GOAL: Reproduce each of the following entries character for character, keeping every line in its original order.

RECORDS FOR THE EXERCISE:
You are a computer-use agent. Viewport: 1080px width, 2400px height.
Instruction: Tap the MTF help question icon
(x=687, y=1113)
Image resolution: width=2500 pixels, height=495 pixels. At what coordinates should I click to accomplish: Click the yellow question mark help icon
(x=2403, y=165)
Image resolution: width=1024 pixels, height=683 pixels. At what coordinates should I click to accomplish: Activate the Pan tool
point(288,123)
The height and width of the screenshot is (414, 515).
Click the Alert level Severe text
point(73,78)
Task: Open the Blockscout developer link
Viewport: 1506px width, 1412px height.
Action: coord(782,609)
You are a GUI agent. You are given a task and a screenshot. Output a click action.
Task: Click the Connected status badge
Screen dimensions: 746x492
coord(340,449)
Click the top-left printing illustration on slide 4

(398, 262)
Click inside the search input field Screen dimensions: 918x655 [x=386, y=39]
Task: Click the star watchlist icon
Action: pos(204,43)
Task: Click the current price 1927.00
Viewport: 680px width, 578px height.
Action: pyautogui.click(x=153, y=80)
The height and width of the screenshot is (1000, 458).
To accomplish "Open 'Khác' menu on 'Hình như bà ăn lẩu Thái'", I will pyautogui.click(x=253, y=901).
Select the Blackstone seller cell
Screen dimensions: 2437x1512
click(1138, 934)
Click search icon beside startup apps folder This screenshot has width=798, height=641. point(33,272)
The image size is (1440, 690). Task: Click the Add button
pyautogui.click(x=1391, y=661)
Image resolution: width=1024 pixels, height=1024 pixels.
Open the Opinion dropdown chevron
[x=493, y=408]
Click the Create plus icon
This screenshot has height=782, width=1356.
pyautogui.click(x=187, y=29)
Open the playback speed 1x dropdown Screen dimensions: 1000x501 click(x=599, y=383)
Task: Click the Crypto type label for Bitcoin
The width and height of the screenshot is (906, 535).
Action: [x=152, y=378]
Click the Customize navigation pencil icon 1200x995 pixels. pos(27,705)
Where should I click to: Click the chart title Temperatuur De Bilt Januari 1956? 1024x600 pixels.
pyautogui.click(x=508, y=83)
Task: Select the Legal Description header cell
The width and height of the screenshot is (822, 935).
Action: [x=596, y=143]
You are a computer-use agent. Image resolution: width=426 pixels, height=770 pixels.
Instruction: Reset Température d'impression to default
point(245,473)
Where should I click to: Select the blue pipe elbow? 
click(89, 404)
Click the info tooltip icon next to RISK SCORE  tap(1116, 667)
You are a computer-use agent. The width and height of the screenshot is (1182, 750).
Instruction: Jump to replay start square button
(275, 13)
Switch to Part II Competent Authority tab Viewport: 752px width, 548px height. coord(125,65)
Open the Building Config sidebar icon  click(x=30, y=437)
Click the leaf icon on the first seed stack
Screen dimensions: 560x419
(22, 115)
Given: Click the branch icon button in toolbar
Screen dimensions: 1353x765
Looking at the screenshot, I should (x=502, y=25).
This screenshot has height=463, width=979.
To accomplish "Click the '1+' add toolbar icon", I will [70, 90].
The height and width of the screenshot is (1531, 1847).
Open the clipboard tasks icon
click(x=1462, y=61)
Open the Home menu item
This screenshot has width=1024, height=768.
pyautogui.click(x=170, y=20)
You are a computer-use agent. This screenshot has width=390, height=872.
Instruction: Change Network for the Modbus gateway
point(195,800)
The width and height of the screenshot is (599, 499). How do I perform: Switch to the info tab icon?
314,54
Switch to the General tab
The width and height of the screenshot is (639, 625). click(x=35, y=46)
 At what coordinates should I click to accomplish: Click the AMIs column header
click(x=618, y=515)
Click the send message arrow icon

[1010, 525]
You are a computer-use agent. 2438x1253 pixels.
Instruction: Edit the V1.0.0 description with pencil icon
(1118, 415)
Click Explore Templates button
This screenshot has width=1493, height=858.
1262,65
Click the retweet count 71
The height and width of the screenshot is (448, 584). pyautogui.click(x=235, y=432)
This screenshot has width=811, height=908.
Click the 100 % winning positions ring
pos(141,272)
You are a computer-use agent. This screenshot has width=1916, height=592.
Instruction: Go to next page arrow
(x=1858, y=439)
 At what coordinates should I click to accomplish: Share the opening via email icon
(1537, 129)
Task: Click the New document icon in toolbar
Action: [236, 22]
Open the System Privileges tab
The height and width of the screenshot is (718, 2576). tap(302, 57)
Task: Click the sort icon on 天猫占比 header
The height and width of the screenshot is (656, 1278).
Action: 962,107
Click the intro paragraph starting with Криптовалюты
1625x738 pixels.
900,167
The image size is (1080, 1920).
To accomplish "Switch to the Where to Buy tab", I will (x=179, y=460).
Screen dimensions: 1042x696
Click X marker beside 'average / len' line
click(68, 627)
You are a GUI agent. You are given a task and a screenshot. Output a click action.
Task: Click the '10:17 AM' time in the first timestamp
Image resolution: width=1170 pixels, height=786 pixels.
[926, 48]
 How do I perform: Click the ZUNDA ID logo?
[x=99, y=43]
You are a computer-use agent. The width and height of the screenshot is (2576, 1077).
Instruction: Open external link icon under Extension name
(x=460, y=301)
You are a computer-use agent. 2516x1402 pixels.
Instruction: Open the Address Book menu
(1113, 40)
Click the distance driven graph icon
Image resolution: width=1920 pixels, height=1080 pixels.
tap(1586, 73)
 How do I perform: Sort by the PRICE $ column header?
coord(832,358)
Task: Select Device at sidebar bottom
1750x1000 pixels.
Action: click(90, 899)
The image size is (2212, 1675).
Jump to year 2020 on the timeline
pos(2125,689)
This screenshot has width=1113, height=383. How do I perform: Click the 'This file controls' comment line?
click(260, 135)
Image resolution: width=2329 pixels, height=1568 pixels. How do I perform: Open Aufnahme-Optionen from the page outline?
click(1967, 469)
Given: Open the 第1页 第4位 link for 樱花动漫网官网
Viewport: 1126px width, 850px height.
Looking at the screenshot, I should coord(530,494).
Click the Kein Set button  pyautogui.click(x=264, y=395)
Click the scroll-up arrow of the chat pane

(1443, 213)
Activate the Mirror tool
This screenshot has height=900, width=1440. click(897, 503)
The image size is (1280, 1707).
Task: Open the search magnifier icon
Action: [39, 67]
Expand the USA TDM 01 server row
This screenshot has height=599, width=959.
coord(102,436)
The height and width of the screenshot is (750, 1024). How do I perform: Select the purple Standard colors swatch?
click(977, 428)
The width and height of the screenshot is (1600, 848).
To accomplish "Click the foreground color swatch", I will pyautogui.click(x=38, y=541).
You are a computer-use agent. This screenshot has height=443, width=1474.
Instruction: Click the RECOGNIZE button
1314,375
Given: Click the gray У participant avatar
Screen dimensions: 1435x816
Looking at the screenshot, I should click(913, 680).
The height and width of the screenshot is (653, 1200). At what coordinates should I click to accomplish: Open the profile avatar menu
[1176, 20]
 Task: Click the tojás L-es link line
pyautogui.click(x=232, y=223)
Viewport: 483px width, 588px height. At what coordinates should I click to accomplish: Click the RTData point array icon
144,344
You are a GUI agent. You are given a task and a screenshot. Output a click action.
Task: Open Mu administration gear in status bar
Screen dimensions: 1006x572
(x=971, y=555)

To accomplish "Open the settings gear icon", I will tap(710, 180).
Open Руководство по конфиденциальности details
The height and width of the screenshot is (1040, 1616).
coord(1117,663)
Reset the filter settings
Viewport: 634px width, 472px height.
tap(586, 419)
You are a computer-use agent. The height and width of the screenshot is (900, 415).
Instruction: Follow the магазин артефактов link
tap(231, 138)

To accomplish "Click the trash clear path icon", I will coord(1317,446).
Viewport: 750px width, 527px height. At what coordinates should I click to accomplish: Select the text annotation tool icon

SOLUTION FOR THIS EXERCISE:
You are a computer-use agent. Viewport: 1080px width, 2400px height.
Instruction: Tap the MTF help question icon
(x=687, y=1113)
Image resolution: width=2500 pixels, height=495 pixels. At what coordinates should I click to accomplish: Click the yellow question mark help icon
(x=2403, y=165)
Image resolution: width=1024 pixels, height=683 pixels. At what coordinates should I click to accomplish: Activate the Pan tool
point(288,123)
The height and width of the screenshot is (414, 515).
Click the Alert level Severe text
point(73,78)
Task: Open the Blockscout developer link
Viewport: 1506px width, 1412px height.
Action: coord(782,609)
You are a GUI agent. You are given a task and a screenshot. Output a click action.
Task: Click the Connected status badge
Screen dimensions: 746x492
coord(340,449)
Click the top-left printing illustration on slide 4

(398, 262)
Click inside the search input field Screen dimensions: 918x655 [x=386, y=39]
Task: Click the star watchlist icon
Action: pos(204,43)
Task: Click the current price 1927.00
Viewport: 680px width, 578px height.
Action: pyautogui.click(x=153, y=80)
The height and width of the screenshot is (1000, 458).
To accomplish "Open 'Khác' menu on 'Hình như bà ăn lẩu Thái'", I will pyautogui.click(x=253, y=901).
Select the Blackstone seller cell
Screen dimensions: 2437x1512
click(1138, 934)
Click search icon beside startup apps folder This screenshot has width=798, height=641. point(33,272)
The image size is (1440, 690). Task: Click the Add button
pyautogui.click(x=1391, y=661)
Image resolution: width=1024 pixels, height=1024 pixels.
Open the Opinion dropdown chevron
[x=493, y=408]
Click the Create plus icon
This screenshot has height=782, width=1356.
pyautogui.click(x=187, y=29)
Open the playback speed 1x dropdown Screen dimensions: 1000x501 click(x=599, y=383)
Task: Click the Crypto type label for Bitcoin
The width and height of the screenshot is (906, 535).
Action: [x=152, y=378]
Click the Customize navigation pencil icon 1200x995 pixels. pos(27,705)
Where should I click to: Click the chart title Temperatuur De Bilt Januari 1956? 1024x600 pixels.
pyautogui.click(x=508, y=83)
Task: Select the Legal Description header cell
The width and height of the screenshot is (822, 935).
Action: [x=596, y=143]
You are a computer-use agent. Image resolution: width=426 pixels, height=770 pixels.
Instruction: Reset Température d'impression to default
point(245,473)
Where should I click to: Select the blue pipe elbow? 
click(89, 404)
Click the info tooltip icon next to RISK SCORE  tap(1116, 667)
You are a computer-use agent. The width and height of the screenshot is (1182, 750).
Instruction: Jump to replay start square button
(275, 13)
Switch to Part II Competent Authority tab Viewport: 752px width, 548px height. coord(125,65)
Open the Building Config sidebar icon  click(x=30, y=437)
Click the leaf icon on the first seed stack
Screen dimensions: 560x419
(22, 115)
Given: Click the branch icon button in toolbar
Screen dimensions: 1353x765
Looking at the screenshot, I should (x=502, y=25).
This screenshot has height=463, width=979.
To accomplish "Click the '1+' add toolbar icon", I will [70, 90].
The height and width of the screenshot is (1531, 1847).
Open the clipboard tasks icon
click(x=1462, y=61)
Open the Home menu item
This screenshot has width=1024, height=768.
pyautogui.click(x=170, y=20)
You are a computer-use agent. This screenshot has width=390, height=872.
Instruction: Change Network for the Modbus gateway
point(195,800)
The width and height of the screenshot is (599, 499). How do I perform: Switch to the info tab icon?
314,54
Switch to the General tab
The width and height of the screenshot is (639, 625). click(x=35, y=46)
 At what coordinates should I click to accomplish: Click the AMIs column header
click(x=618, y=515)
Click the send message arrow icon

[1010, 525]
You are a computer-use agent. 2438x1253 pixels.
Instruction: Edit the V1.0.0 description with pencil icon
(1118, 415)
Click Explore Templates button
This screenshot has width=1493, height=858.
1262,65
Click the retweet count 71
The height and width of the screenshot is (448, 584). pyautogui.click(x=235, y=432)
This screenshot has width=811, height=908.
Click the 100 % winning positions ring
pos(141,272)
You are a computer-use agent. This screenshot has width=1916, height=592.
Instruction: Go to next page arrow
(x=1858, y=439)
 At what coordinates should I click to accomplish: Share the opening via email icon
(1537, 129)
Task: Click the New document icon in toolbar
Action: [236, 22]
Open the System Privileges tab
The height and width of the screenshot is (718, 2576). tap(302, 57)
Task: Click the sort icon on 天猫占比 header
The height and width of the screenshot is (656, 1278).
Action: 962,107
Click the intro paragraph starting with Криптовалюты
1625x738 pixels.
900,167
The image size is (1080, 1920).
To accomplish "Switch to the Where to Buy tab", I will (x=179, y=460).
Screen dimensions: 1042x696
Click X marker beside 'average / len' line
click(68, 627)
You are a GUI agent. You are given a task and a screenshot. Output a click action.
Task: Click the '10:17 AM' time in the first timestamp
Image resolution: width=1170 pixels, height=786 pixels.
[926, 48]
 How do I perform: Click the ZUNDA ID logo?
[x=99, y=43]
You are a computer-use agent. The width and height of the screenshot is (2576, 1077).
Instruction: Open external link icon under Extension name
(x=460, y=301)
You are a computer-use agent. 2516x1402 pixels.
Instruction: Open the Address Book menu
(1113, 40)
Click the distance driven graph icon
Image resolution: width=1920 pixels, height=1080 pixels.
tap(1586, 73)
 How do I perform: Sort by the PRICE $ column header?
coord(832,358)
Task: Select Device at sidebar bottom
1750x1000 pixels.
Action: click(90, 899)
The image size is (2212, 1675).
Jump to year 2020 on the timeline
pos(2125,689)
This screenshot has width=1113, height=383. How do I perform: Click the 'This file controls' comment line?
click(260, 135)
Image resolution: width=2329 pixels, height=1568 pixels. How do I perform: Open Aufnahme-Optionen from the page outline?
click(1967, 469)
Given: Open the 第1页 第4位 link for 樱花动漫网官网
Viewport: 1126px width, 850px height.
Looking at the screenshot, I should coord(530,494).
Click the Kein Set button  pyautogui.click(x=264, y=395)
Click the scroll-up arrow of the chat pane

(1443, 213)
Activate the Mirror tool
This screenshot has height=900, width=1440. click(897, 503)
The image size is (1280, 1707).
Task: Open the search magnifier icon
Action: [39, 67]
Expand the USA TDM 01 server row
This screenshot has height=599, width=959.
coord(102,436)
The height and width of the screenshot is (750, 1024). How do I perform: Select the purple Standard colors swatch?
click(977, 428)
The width and height of the screenshot is (1600, 848).
To accomplish "Click the foreground color swatch", I will pyautogui.click(x=38, y=541).
You are a computer-use agent. This screenshot has height=443, width=1474.
Instruction: Click the RECOGNIZE button
1314,375
Given: Click the gray У participant avatar
Screen dimensions: 1435x816
Looking at the screenshot, I should click(913, 680).
The height and width of the screenshot is (653, 1200). At what coordinates should I click to accomplish: Open the profile avatar menu
[1176, 20]
 Task: Click the tojás L-es link line
pyautogui.click(x=232, y=223)
Viewport: 483px width, 588px height. At what coordinates should I click to accomplish: Click the RTData point array icon
144,344
You are a GUI agent. You are given a task and a screenshot. Output a click action.
Task: Open Mu administration gear in status bar
Screen dimensions: 1006x572
(x=971, y=555)

To accomplish "Open the settings gear icon", I will tap(710, 180).
Open Руководство по конфиденциальности details
The height and width of the screenshot is (1040, 1616).
coord(1117,663)
Reset the filter settings
Viewport: 634px width, 472px height.
tap(586, 419)
You are a computer-use agent. The height and width of the screenshot is (900, 415).
Instruction: Follow the магазин артефактов link
tap(231, 138)

To accomplish "Click the trash clear path icon", I will coord(1317,446).
Viewport: 750px width, 527px height. At what coordinates should I click to accomplish: Select the text annotation tool icon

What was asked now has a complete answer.